Carlotta Di Stefano – Qualcosa di cui non parlare

Venezia - 11/12/2014 : 31/01/2015

La creatività di Carlotta Di Stefano si fa trascinare dal ludico, dal colore, dal piacere di creare immagini che evocano un qualcosa, che viene poi camuffato e dimenticato, attraverso una manualità, una libertà e svariati punti di vista che richiamano il mondo dell’infanzia o il concetto di art brut.

Informazioni

  • Luogo: AL BARON
  • Indirizzo: Campo Santa Maria Nova, Cannaregio 6061 - 30121 - Venezia - Veneto
  • Quando: dal 11/12/2014 - al 31/01/2015
  • Vernissage: 11/12/2014 ore 18,30
  • Autori: Carlotta Di Stefano
  • Generi: arte contemporanea, personale
  • Email: intransitmoods@gmail.com

Comunicato stampa

inTransit ; moods || meets || QUALCOSA DI CUI NON PARLARE

inTransit ; moods || C’era una volta un piccolo Campo, dove l’incontro e scontro di umori [traballanti] narrava, distrattamente, situazioni e atteggiamenti transitori. Velocissimi, dalla letizia alla tristezza, si vestivano di tinte e sfumature senza mai volersi fermare; sgangherati tra la pietra, poche panchine e qualche albero.
Umori [pre]disposti al transito, al cambiamento, che si lasciano sbirciare e immediatamente mutano in forme nuove: sensibilità pronte ad occupare uno spazio e nel futuro [prossimo] a scapparne. Svelando una piccola parte della propria sostanza, intiepidendo l’altrui visione



[Incontri a cadenza casuale, allestimenti e tentativi di comunicare per immagini, ‘Al Baron’, Campo Santa Maria Nova, Cannaregio 6061 - 30121 Venezia]

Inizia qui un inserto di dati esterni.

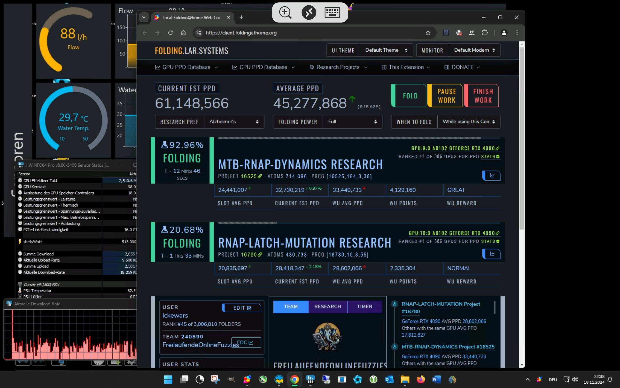Click the link icon next to project 16525
This screenshot has height=388, width=620.
click(260, 176)
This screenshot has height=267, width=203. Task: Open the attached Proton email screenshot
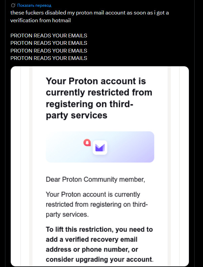pos(100,202)
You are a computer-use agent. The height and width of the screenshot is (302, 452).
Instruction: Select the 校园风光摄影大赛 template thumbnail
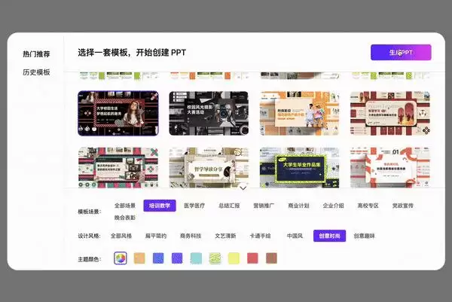click(x=209, y=113)
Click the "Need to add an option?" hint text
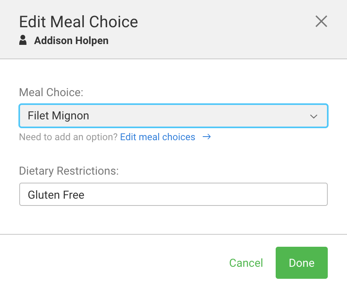This screenshot has width=347, height=290. point(68,137)
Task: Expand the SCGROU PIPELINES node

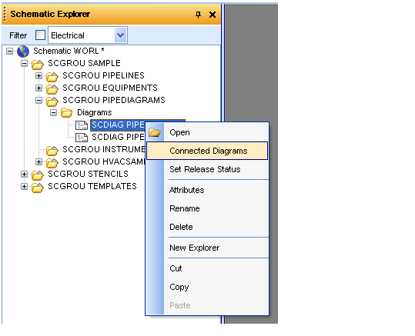Action: (39, 76)
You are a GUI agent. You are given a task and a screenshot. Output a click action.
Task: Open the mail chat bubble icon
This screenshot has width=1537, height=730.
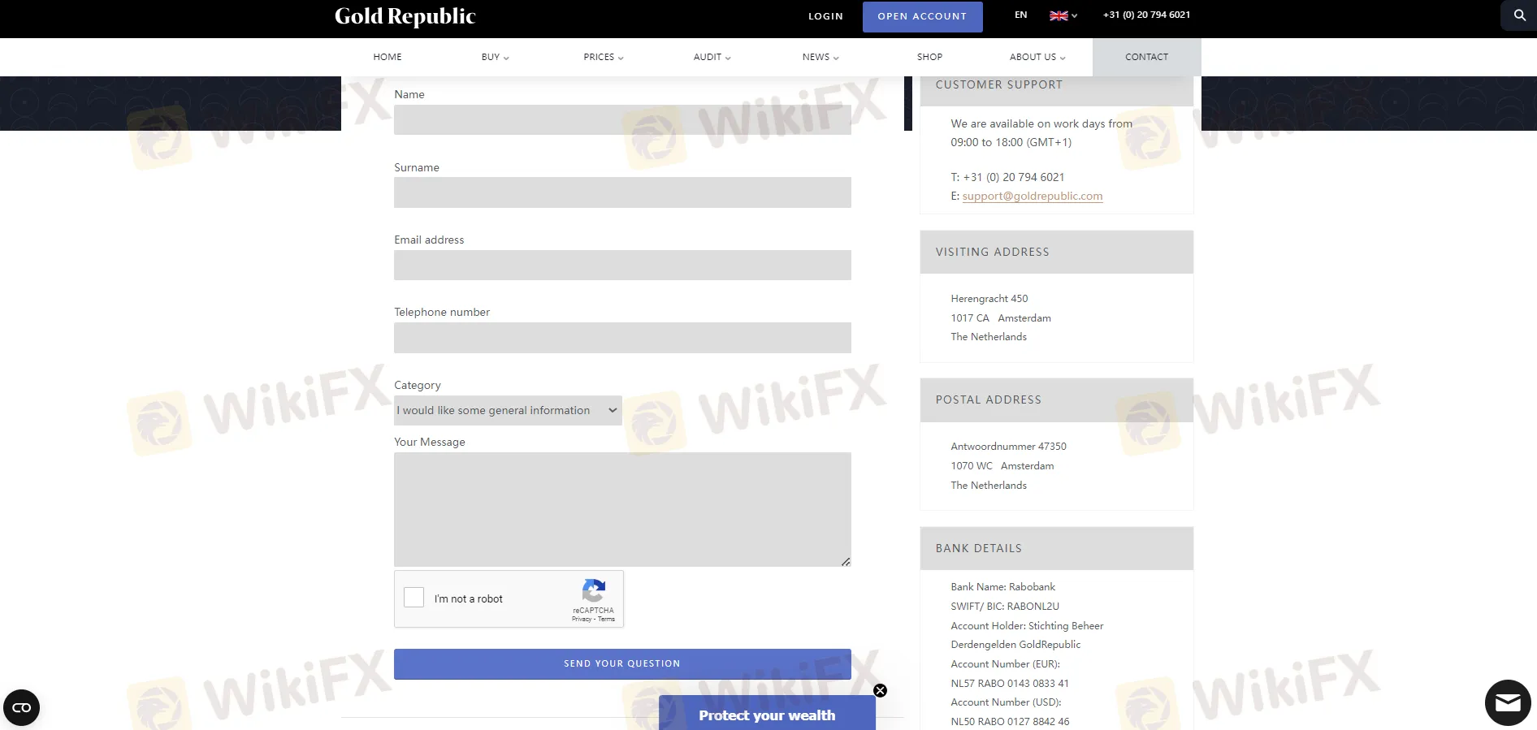1508,702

QUALCOSA DI CUI NON PARLARE
Personale di Carlotta Di Stefano

Spontaneità nell’azione che dalla pancia si sposta al cervello, il quale, sottraendosi al concetto, all’input iniziale, lascia spazio al piacere estetico, puro. La creatività di Carlotta Di Stefano si fa trascinare dal ludico, dal colore, dal piacere di creare immagini che evocano un qualcosa, che viene poi camuffato e dimenticato, attraverso una manualità, una libertà e svariati punti di vista che richiamano il mondo dell’infanzia o il concetto di art brut. Pittura acrilica, pittura ad olio, pennarelli, acquerelli e stoffe sono solo alcuni dei materiali utilizzati. Il processo creativo libera l’artista dai condizionamenti esterni, dalle paranoie mentali alimentate giorno dopo giorno dal bombardamento confuso di immagini che ci opprime, ma al quale siamo [quasi] abituati.
Carlotta Di Stefano studia i meccanismi del corpo umano, focalizzandosi su malattie e patologie che lo trasformano dall’interno all’esterno, ma svestendoli delle loro sembianze, li ripropone in forme nuove: così una patologia dello stomaco, diviene un’incantevole fiore tropicale. Un corpo malato, psicologicamente affranto dalla propria condizione, si presenta con tinte e sfumature forti e l’alternanza tra benessere e malessere diviene una precarietà affascinante alla vista.